● Task to carry out
Find "VISIONS OF ATLANTIS, KORPIKLAANI" and "BIG Basketball in Gotha (45, 2022)" in the records below. Copy the lines holding them and every line between, exactly, and no others.

########

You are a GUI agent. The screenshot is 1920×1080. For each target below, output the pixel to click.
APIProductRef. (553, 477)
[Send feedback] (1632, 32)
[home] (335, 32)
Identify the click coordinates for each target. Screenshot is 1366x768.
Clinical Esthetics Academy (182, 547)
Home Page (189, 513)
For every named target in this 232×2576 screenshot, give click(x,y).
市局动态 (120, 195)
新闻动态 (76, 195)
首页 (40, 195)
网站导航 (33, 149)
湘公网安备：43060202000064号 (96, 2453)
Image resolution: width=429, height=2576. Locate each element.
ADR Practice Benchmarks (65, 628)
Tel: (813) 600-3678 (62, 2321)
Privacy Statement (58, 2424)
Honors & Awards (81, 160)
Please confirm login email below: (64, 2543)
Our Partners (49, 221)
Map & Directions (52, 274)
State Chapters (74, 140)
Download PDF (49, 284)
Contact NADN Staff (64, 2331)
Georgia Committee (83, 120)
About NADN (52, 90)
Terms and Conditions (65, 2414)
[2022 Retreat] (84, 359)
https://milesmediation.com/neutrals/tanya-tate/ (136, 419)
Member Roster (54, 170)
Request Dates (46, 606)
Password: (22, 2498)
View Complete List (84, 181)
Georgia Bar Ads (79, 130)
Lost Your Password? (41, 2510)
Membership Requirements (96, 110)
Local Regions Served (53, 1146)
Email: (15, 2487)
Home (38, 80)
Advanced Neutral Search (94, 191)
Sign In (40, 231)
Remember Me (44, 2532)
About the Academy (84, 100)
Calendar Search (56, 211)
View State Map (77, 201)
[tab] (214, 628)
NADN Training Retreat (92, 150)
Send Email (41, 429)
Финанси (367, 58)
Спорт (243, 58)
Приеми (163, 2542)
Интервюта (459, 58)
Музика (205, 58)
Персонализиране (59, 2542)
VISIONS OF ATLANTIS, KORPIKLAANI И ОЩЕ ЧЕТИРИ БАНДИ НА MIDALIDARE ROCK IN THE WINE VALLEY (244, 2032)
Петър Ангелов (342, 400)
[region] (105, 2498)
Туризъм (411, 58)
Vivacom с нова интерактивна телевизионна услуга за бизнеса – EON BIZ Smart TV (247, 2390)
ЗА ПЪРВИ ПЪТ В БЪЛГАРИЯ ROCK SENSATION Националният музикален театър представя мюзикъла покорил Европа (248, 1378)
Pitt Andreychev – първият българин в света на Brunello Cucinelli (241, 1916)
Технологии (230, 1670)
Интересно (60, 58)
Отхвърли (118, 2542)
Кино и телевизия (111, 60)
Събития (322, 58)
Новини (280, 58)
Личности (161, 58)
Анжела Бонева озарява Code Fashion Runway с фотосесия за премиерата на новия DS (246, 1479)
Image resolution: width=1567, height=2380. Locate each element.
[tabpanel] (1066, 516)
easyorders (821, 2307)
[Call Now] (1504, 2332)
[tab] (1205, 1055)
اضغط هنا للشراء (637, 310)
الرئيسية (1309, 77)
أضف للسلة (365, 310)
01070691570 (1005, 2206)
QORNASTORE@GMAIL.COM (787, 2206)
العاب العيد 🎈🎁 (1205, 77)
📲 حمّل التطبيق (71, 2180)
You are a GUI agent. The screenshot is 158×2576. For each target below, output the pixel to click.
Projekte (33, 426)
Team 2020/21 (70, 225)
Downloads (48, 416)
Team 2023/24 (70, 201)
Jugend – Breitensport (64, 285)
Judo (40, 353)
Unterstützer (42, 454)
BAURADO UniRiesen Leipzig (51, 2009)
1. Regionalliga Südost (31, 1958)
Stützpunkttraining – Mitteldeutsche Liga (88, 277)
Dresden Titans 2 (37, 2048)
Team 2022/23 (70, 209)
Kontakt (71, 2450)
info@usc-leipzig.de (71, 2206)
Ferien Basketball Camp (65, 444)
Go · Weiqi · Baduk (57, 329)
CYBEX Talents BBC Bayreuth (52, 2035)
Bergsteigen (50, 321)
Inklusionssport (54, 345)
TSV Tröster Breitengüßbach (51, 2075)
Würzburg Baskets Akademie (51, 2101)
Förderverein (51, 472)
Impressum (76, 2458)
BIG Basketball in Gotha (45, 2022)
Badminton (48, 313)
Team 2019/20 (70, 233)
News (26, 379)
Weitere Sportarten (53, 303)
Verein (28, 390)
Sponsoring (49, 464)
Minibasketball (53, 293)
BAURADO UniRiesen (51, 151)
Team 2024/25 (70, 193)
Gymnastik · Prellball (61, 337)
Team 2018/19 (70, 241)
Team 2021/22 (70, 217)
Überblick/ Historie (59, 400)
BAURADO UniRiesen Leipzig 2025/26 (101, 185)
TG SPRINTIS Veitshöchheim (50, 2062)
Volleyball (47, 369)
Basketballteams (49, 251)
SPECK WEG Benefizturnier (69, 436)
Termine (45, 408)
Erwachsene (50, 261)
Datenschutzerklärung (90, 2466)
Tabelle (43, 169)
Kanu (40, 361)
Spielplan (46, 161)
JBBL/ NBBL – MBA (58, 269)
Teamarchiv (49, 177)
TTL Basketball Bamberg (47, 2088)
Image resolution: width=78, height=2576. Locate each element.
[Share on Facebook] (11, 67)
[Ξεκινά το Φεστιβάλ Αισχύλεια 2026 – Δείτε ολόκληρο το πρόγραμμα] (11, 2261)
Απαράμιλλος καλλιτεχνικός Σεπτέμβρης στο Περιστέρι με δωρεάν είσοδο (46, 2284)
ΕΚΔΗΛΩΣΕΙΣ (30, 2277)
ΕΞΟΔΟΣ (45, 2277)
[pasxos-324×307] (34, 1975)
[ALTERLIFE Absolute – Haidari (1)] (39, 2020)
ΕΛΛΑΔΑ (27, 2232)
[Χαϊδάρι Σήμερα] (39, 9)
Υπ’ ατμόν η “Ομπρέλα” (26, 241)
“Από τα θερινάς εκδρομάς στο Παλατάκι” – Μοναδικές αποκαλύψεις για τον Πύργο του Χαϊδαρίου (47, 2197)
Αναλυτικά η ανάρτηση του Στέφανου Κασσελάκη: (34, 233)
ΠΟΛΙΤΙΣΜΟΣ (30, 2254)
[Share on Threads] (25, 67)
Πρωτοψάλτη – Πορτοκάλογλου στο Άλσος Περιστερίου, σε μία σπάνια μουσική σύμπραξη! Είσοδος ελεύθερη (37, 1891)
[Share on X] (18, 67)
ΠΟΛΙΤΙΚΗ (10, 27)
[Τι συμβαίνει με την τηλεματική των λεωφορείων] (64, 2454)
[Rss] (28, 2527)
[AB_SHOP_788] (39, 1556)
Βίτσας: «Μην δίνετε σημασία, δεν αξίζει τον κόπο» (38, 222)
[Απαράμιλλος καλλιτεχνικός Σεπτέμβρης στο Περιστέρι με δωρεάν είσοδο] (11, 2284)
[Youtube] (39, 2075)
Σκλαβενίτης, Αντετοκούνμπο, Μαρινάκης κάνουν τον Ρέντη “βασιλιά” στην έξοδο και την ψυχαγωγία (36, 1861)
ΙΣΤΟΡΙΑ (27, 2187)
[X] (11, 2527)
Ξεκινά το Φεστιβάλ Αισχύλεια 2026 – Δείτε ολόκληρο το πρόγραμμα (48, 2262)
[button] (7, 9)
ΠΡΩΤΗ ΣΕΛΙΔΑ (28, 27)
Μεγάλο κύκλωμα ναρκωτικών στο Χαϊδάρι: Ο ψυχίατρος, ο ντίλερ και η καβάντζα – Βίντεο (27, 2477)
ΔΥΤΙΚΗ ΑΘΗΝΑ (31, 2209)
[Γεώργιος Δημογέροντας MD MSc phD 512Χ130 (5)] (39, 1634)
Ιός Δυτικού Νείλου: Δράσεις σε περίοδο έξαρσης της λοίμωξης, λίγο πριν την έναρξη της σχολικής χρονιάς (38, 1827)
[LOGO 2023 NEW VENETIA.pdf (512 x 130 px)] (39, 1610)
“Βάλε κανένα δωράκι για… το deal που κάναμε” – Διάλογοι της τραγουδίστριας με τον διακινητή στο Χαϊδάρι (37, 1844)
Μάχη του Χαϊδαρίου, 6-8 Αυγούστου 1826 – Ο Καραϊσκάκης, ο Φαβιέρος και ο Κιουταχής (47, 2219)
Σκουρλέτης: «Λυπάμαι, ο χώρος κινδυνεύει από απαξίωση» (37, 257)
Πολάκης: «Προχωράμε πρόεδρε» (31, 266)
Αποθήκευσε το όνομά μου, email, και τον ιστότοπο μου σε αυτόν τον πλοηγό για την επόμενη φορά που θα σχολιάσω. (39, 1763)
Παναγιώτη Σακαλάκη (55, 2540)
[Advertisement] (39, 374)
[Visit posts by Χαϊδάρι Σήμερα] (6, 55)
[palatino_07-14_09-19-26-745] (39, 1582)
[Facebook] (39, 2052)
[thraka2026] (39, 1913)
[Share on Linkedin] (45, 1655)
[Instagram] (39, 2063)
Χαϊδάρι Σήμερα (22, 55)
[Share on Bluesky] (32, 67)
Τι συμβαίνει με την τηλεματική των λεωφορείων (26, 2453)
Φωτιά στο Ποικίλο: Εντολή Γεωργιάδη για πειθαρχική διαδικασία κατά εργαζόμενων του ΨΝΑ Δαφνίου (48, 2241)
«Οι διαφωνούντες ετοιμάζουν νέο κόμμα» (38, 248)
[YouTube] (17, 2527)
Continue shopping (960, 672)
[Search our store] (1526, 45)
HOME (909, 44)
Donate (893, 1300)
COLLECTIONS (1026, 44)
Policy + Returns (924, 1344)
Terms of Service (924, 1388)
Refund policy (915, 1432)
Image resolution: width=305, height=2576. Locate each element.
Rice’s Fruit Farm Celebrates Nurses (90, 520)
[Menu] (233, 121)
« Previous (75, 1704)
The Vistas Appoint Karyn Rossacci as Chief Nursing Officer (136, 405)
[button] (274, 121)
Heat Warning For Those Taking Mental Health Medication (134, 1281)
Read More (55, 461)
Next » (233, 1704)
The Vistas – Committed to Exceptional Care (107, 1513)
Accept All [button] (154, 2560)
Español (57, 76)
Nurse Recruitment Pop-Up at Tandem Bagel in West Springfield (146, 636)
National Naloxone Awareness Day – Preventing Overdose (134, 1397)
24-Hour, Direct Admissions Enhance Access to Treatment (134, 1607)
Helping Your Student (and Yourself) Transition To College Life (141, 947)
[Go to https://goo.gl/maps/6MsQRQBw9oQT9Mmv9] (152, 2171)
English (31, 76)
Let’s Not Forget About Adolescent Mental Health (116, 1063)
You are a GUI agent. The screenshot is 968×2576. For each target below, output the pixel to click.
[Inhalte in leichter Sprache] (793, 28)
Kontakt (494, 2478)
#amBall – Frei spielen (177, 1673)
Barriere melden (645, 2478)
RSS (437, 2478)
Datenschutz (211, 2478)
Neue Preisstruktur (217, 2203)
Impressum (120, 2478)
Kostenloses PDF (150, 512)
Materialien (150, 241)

########

● Reply to the exercise
VISIONS OF ATLANTIS, KORPIKLAANI И ОЩЕ ЧЕТИРИ БАНДИ НА MIDALIDARE ROCK IN THE WINE VALLEY (244, 2032)
Петър Ангелов (342, 400)
[region] (105, 2498)
Туризъм (411, 58)
Vivacom с нова интерактивна телевизионна услуга за бизнеса – EON BIZ Smart TV (247, 2390)
ЗА ПЪРВИ ПЪТ В БЪЛГАРИЯ ROCK SENSATION Националният музикален театър представя мюзикъла покорил Европа (248, 1378)
Pitt Andreychev – първият българин в света на Brunello Cucinelli (241, 1916)
Технологии (230, 1670)
Интересно (60, 58)
Отхвърли (118, 2542)
Кино и телевизия (111, 60)
Събития (322, 58)
Новини (280, 58)
Личности (161, 58)
Анжела Бонева озарява Code Fashion Runway с фотосесия за премиерата на новия DS (246, 1479)
Image resolution: width=1567, height=2380. Locate each element.
[tabpanel] (1066, 516)
easyorders (821, 2307)
[Call Now] (1504, 2332)
[tab] (1205, 1055)
اضغط هنا للشراء (637, 310)
الرئيسية (1309, 77)
أضف للسلة (365, 310)
01070691570 (1005, 2206)
QORNASTORE@GMAIL.COM (787, 2206)
العاب العيد 🎈🎁 (1205, 77)
📲 حمّل التطبيق (71, 2180)
You are a GUI agent. The screenshot is 158×2576. For each target below, output the pixel to click.
Projekte (33, 426)
Team 2020/21 (70, 225)
Downloads (48, 416)
Team 2023/24 (70, 201)
Jugend – Breitensport (64, 285)
Judo (40, 353)
Unterstützer (42, 454)
BAURADO UniRiesen Leipzig (51, 2009)
1. Regionalliga Südost (31, 1958)
Stützpunkttraining – Mitteldeutsche Liga (88, 277)
Dresden Titans 2 (37, 2048)
Team 2022/23 (70, 209)
Kontakt (71, 2450)
info@usc-leipzig.de (71, 2206)
Ferien Basketball Camp (65, 444)
Go · Weiqi · Baduk (57, 329)
CYBEX Talents BBC Bayreuth (52, 2035)
Bergsteigen (50, 321)
Inklusionssport (54, 345)
TSV Tröster Breitengüßbach (51, 2075)
Würzburg Baskets Akademie (51, 2101)
Förderverein (51, 472)
Impressum (76, 2458)
BIG Basketball in Gotha (45, 2022)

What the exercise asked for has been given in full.